Toolkit Overview [Technical]

Purpose of this toolkit

The streamsx.sttgateway toolkit provides the following two operators that can help you to integrate an IBM Streams applicaion with the IBM Voice Gateway product v1.0.3.0 or higher at the point of data ingestion and with the IBM Watson Speech To Text (STT) cloud service at the analytic stage(s) of that application pipeline.

IBMVoiceGatewaySource
WatsonSTT

IBMVoiceGatewaySource is a source operator that can be used to ingest speech data from multiple live telephone conversations happening between different pairs of speakers e-g: customers and call center agents.

WatsonSTT is an analytic operator that can be used to transcribe speech data into text either in real-time or in batch mode.

In a Streams application, these two operators can either be used together or independent of each other. In a real-time speech analytics scenario for transcribing live voice calls into text, both of these operators can be used as part of a Streams application graph. In a batch mode operation to convert a set of prerecorded audio files stored in a file system directory into text, WatsonSTT operator can be used on its own in a Streams application graph. So, your application requirements will determine whether you will need only one or both of those operators.

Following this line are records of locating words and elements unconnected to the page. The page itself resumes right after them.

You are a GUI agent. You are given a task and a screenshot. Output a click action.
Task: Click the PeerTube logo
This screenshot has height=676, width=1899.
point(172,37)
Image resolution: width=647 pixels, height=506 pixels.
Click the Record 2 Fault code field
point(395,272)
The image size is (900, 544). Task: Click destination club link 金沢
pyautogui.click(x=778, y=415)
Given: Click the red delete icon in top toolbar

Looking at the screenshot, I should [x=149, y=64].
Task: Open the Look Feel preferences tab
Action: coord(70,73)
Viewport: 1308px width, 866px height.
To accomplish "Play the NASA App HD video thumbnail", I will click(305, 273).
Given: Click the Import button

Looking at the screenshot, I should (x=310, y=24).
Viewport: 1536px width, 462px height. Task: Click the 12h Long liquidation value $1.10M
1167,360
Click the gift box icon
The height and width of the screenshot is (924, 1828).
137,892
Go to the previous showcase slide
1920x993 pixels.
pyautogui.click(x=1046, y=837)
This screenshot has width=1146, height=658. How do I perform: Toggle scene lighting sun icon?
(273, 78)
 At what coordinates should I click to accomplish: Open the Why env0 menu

This toolkit excels at ingesting speech data from an enterprise telephony infrastructure and from audio files (wav, mp3 etc.) as well as in sending the speech data to the Watson STT service and get back the transcription results. Based on the user preference, this toolkit is designed to work with the IBM Watson STT service available on the IBM public cloud or on the hybrid cloud ready IBM Cloud Pak for Data (CP4D). It uses the Websocket communication API interface to interact with both the IBM Voice Gateway and the Watson STT service. So, processing of the audio data either from the real-time speech conversations or from the prerecorded speech conversations that are stored in files can be accomplished by this toolkit.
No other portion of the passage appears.